The ratios of hippocampus/thalamus were calculated in Table 5. As has been shown, the accumulation of 99mTc-PQQE in several brain regions, such as the hippocampus and cortex (areas known to have a high density of NMDAR), can be inhibited by EB.
4 Conclusion
99mTc-PQQ was prepared and the binding between 99mTc-PQQ and NMDAR in vitro and in vivo was characterized[14]. However, 99mTc-PQQ is water soluble and negatively charged and has chelating groups that limit its amounts into brain. To resolve this problem, opening the BBB by mannitol was used to enable 99mTc-PQQ to enter into the brain[19].

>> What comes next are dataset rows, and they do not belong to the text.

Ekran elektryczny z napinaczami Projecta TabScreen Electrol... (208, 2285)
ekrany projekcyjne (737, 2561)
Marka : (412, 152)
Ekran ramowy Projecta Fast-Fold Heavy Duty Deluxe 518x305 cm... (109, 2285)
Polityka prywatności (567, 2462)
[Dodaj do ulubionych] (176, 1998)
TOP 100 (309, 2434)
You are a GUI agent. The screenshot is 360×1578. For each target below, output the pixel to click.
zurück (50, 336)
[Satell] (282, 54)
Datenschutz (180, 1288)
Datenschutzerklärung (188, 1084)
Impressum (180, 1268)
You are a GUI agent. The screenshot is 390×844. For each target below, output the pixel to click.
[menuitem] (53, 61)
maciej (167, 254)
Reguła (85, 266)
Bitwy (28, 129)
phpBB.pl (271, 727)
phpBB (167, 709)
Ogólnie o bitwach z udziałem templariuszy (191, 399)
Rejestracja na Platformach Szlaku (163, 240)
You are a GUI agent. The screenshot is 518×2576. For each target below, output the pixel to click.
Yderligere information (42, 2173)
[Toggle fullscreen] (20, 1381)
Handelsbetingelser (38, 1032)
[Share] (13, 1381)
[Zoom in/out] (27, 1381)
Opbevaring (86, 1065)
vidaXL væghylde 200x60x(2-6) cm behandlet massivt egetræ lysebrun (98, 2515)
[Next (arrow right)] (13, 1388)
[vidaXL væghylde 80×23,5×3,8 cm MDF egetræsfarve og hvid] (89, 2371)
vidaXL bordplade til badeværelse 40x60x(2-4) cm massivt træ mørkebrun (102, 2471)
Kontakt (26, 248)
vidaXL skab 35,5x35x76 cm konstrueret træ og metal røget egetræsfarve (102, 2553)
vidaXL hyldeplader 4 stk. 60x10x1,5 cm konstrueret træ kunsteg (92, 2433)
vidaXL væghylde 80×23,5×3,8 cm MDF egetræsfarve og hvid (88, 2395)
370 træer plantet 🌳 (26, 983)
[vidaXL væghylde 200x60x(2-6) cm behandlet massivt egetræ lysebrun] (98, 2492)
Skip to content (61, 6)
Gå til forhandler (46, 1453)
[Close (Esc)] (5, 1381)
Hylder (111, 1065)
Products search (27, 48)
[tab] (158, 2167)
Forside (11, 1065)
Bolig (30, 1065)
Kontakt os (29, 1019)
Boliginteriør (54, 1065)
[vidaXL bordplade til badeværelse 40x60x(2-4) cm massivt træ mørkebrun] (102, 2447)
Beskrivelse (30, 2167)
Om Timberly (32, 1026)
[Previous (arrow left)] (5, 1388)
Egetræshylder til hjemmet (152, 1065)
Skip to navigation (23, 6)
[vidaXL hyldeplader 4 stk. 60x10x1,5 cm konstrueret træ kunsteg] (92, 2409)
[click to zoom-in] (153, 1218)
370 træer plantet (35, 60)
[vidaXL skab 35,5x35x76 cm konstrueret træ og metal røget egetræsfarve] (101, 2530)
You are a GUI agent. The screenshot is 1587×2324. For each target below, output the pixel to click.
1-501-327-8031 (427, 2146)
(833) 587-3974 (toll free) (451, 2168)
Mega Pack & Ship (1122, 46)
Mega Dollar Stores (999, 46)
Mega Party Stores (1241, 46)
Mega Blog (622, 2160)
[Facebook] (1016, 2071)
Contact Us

Furthermore, 99mTc-PQQE was prepared to improve the lipophilic and the charge properties (Table 1). Here we characterized 99mTc-PQQE and mapped the regional distribution of 99mTc-PQQE in brain. It is clear that the uptake amounts of 99mTc-PQQE in brain were significantly higher than 99mTc-PQQ. The levels of 99mTc-PQQE in brain were 2.3 times of 99mTc-PQQ at 5 min. Target tissues with abundant NMDAR, such as the hippocampus and cortex, also increased uptake and retention of 99mTc-PQQE. Furthermore, The AUC of 99mTc-PQQ (1040) is much smaller than 99mTc-PQQE (3553). AUC is the area under the curve of plasma concentration to time. The extent of drug absorption is proportional to the AUC. This result suggests that 99mTc-PQQE can be easily uptake in tissue, thus contributing to high-quality imaging of the target tissue. Further studies are needed to apply 99mTc-PQQE for NMDA receptor imaging.